Work request.
In the data below, repeat the line containing "Instruction: Open the Sort (排序) dialog" and every following line exactly, up to and including the last line. Exclude pictures.

Source material.
Start of Block

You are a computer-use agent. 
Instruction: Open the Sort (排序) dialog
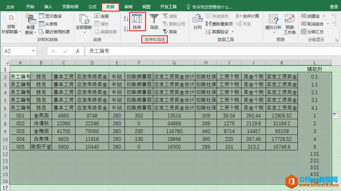(137, 21)
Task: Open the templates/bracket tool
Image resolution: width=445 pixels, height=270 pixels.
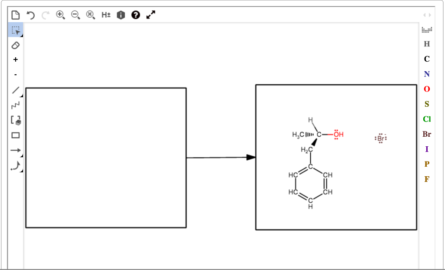Action: coord(16,120)
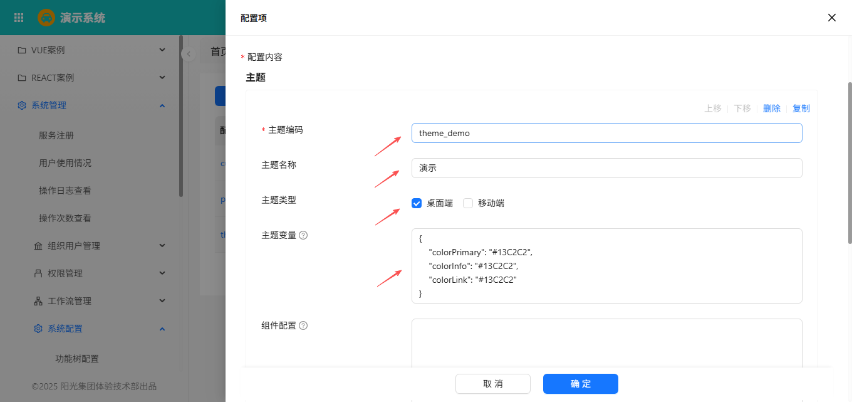The height and width of the screenshot is (402, 852).
Task: Open the 服务注册 menu item
Action: [56, 135]
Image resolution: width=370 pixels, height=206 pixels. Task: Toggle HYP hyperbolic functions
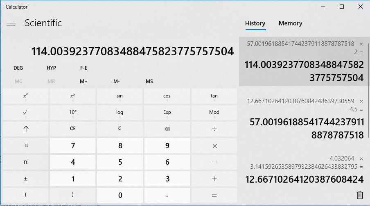click(51, 68)
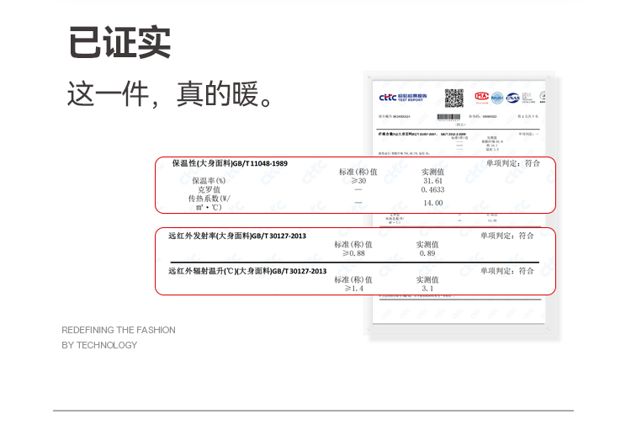
Task: Click the measured value 31.61
Action: click(432, 181)
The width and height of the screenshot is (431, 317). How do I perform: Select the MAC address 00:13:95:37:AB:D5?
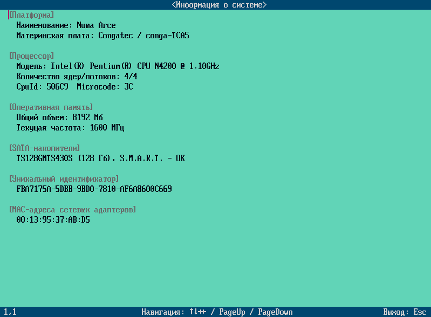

End of Block

Solution for this problem.
Instruction: Open the Sort (排序) dialog
(137, 21)
Task: Open the templates/bracket tool
Image resolution: width=445 pixels, height=270 pixels.
Action: coord(16,120)
The height and width of the screenshot is (402, 852).
Task: Open the 服务注册 menu item
Action: [56, 135]
Image resolution: width=370 pixels, height=206 pixels. Task: Toggle HYP hyperbolic functions
click(51, 68)
Task: Click the measured value 31.61
Action: click(432, 181)
The width and height of the screenshot is (431, 317). How do I perform: Select the MAC address 00:13:95:37:AB:D5?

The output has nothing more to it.